## Exercise prompt
Arrange every line of the data below as a numbered list, leaving out the blank lines.

■ ■ ■ ■ ■ ■ ■

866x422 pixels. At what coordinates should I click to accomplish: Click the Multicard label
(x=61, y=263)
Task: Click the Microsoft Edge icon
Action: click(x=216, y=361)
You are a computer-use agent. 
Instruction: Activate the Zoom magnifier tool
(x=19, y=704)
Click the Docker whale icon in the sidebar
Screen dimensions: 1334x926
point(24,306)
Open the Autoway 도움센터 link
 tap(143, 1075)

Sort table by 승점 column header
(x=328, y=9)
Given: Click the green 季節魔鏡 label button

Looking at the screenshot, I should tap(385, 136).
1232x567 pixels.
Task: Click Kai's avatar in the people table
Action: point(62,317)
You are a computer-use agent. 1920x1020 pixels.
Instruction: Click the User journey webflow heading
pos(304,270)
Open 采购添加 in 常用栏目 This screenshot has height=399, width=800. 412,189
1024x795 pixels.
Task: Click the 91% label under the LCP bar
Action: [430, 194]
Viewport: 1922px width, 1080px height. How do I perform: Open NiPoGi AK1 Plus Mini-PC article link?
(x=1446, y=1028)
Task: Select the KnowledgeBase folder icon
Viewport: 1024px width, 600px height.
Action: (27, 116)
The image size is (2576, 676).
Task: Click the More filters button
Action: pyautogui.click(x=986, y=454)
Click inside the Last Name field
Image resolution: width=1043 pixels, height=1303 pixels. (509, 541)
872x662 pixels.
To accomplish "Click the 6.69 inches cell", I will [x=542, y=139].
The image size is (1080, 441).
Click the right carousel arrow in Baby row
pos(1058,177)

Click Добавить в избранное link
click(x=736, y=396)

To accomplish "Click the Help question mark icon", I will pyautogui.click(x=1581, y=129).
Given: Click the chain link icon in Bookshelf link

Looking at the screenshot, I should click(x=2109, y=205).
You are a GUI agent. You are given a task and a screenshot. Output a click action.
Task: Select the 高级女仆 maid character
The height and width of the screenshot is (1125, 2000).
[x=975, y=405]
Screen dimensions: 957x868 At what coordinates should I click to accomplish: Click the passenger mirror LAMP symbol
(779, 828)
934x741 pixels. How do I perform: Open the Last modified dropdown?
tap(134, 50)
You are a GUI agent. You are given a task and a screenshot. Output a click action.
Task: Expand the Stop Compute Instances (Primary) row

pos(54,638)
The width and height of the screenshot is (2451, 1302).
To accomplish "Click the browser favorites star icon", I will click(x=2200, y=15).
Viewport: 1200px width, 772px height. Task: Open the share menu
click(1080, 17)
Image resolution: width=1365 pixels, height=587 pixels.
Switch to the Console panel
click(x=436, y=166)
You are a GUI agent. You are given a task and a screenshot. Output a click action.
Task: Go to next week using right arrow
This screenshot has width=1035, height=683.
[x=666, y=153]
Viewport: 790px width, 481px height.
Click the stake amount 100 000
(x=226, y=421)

■ ■ ■ ■ ■ ■ ■

## Expected answer
1. 866x422 pixels. At what coordinates should I click to accomplish: Click the Multicard label
2. (x=61, y=263)
3. Task: Click the Microsoft Edge icon
4. Action: click(x=216, y=361)
5. You are a computer-use agent. 
6. Instruction: Activate the Zoom magnifier tool
7. (x=19, y=704)
8. Click the Docker whale icon in the sidebar
9. Screen dimensions: 1334x926
10. point(24,306)
11. Open the Autoway 도움센터 link
12.  tap(143, 1075)
13. Sort table by 승점 column header
14. (x=328, y=9)
15. Given: Click the green 季節魔鏡 label button
16. Looking at the screenshot, I should tap(385, 136).
17. 1232x567 pixels.
18. Task: Click Kai's avatar in the people table
19. Action: point(62,317)
20. You are a computer-use agent. 1920x1020 pixels.
21. Instruction: Click the User journey webflow heading
22. pos(304,270)
23. Open 采购添加 in 常用栏目 This screenshot has height=399, width=800. 412,189
24. 1024x795 pixels.
25. Task: Click the 91% label under the LCP bar
26. Action: [430, 194]
27. Viewport: 1922px width, 1080px height. How do I perform: Open NiPoGi AK1 Plus Mini-PC article link?
28. (x=1446, y=1028)
29. Task: Select the KnowledgeBase folder icon
30. Viewport: 1024px width, 600px height.
31. Action: (27, 116)
32. The image size is (2576, 676).
33. Task: Click the More filters button
34. Action: pyautogui.click(x=986, y=454)
35. Click inside the Last Name field
36. Image resolution: width=1043 pixels, height=1303 pixels. (509, 541)
37. 872x662 pixels.
38. To accomplish "Click the 6.69 inches cell", I will [x=542, y=139].
39. The image size is (1080, 441).
40. Click the right carousel arrow in Baby row
41. pos(1058,177)
42. Click Добавить в избранное link
43. click(x=736, y=396)
44. To accomplish "Click the Help question mark icon", I will pyautogui.click(x=1581, y=129).
45. Given: Click the chain link icon in Bookshelf link
46. Looking at the screenshot, I should click(x=2109, y=205).
47. You are a GUI agent. You are given a task and a screenshot. Output a click action.
48. Task: Select the 高级女仆 maid character
49. The height and width of the screenshot is (1125, 2000).
50. [x=975, y=405]
51. Screen dimensions: 957x868 At what coordinates should I click to accomplish: Click the passenger mirror LAMP symbol
52. (779, 828)
53. 934x741 pixels. How do I perform: Open the Last modified dropdown?
54. tap(134, 50)
55. You are a GUI agent. You are given a task and a screenshot. Output a click action.
56. Task: Expand the Stop Compute Instances (Primary) row
57. pos(54,638)
58. The width and height of the screenshot is (2451, 1302).
59. To accomplish "Click the browser favorites star icon", I will click(x=2200, y=15).
60. Viewport: 1200px width, 772px height. Task: Open the share menu
61. click(1080, 17)
62. Image resolution: width=1365 pixels, height=587 pixels.
63. Switch to the Console panel
64. click(x=436, y=166)
65. You are a GUI agent. You are given a task and a screenshot. Output a click action.
66. Task: Go to next week using right arrow
67. This screenshot has width=1035, height=683.
68. [x=666, y=153]
69. Viewport: 790px width, 481px height.
70. Click the stake amount 100 000
71. (x=226, y=421)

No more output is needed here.